やはりルキアとの仲を深めるのは無理なのであろうか…四十年も擦れ違ってきた結果、出来た空間は少しの事では埋められぬのやもしれぬ
目蓋を少しばかり力をこめて伏せている主人を見て、老人は丸眼鏡の奥でほんの少し、苦笑した。
「おはようございます、清家殿。…あの、…兄様は…」
御膳が一人分しか用意されていないのを見て、ルキアは部屋の入口に立ったまま、傍に控えて居た清家に尋ねた。
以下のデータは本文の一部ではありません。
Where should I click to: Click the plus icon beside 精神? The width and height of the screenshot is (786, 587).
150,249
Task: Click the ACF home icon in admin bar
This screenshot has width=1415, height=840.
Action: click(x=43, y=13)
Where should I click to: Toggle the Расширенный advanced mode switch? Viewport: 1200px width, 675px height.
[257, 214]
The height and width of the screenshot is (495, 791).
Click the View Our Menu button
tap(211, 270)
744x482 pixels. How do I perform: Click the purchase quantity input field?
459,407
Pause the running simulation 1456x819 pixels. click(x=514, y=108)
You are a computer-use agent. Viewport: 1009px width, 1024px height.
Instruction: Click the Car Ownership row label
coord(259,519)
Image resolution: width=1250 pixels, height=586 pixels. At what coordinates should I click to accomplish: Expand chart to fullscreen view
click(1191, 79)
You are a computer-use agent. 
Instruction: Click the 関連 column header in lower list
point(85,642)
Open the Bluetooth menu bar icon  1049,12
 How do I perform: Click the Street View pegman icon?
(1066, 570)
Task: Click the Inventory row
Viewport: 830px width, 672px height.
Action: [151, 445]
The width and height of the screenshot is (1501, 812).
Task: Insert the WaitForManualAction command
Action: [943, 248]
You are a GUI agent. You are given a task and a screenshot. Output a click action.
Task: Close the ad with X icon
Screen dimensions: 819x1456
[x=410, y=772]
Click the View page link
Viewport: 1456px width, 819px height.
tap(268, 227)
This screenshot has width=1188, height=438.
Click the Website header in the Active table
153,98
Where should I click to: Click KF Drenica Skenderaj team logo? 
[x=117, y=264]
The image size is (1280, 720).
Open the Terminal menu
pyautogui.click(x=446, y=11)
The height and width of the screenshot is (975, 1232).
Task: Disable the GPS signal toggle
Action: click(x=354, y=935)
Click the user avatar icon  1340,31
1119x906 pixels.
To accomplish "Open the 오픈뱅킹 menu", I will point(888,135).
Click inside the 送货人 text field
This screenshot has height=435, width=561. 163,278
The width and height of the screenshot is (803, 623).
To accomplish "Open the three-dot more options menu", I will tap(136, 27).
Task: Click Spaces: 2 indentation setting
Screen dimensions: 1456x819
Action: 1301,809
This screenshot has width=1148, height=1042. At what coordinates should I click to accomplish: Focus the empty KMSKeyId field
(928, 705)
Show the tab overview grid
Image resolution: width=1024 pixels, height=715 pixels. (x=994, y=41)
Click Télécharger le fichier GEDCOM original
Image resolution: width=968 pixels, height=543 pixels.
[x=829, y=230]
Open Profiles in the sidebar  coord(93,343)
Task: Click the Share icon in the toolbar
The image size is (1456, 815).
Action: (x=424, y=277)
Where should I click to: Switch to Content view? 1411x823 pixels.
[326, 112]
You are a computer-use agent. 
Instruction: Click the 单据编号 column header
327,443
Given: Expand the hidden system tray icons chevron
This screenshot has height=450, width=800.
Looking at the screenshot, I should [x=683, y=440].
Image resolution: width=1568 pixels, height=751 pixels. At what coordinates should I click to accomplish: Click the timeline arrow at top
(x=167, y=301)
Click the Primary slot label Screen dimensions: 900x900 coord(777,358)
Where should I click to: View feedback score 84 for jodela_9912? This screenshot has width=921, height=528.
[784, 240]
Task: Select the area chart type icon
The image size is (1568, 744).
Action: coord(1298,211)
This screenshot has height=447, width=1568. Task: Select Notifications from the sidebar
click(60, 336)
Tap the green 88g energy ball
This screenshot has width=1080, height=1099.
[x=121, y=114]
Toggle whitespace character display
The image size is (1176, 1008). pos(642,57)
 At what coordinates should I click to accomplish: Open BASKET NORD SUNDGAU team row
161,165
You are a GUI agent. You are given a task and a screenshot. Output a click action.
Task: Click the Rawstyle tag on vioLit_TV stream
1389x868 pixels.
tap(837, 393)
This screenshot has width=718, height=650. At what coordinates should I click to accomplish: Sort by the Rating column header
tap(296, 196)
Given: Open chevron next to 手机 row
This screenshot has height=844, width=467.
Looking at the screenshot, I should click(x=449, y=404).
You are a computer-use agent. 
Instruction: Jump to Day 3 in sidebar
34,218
「おはようございます、ルキア様。…白哉様は何でも調べ物がお有りの様で、先に出られました」
「そうですか…、…その、昨夜は御加減がよろしくなかった様なので、気になって…」
ほっ…とした表情を見せ、純粋に義兄を心配する義妹を微笑ましげに見ながら
「…さて、どうしたものでしょうか、白哉様…?」
と清家は蒼く澄んだ空へ問い掛けた。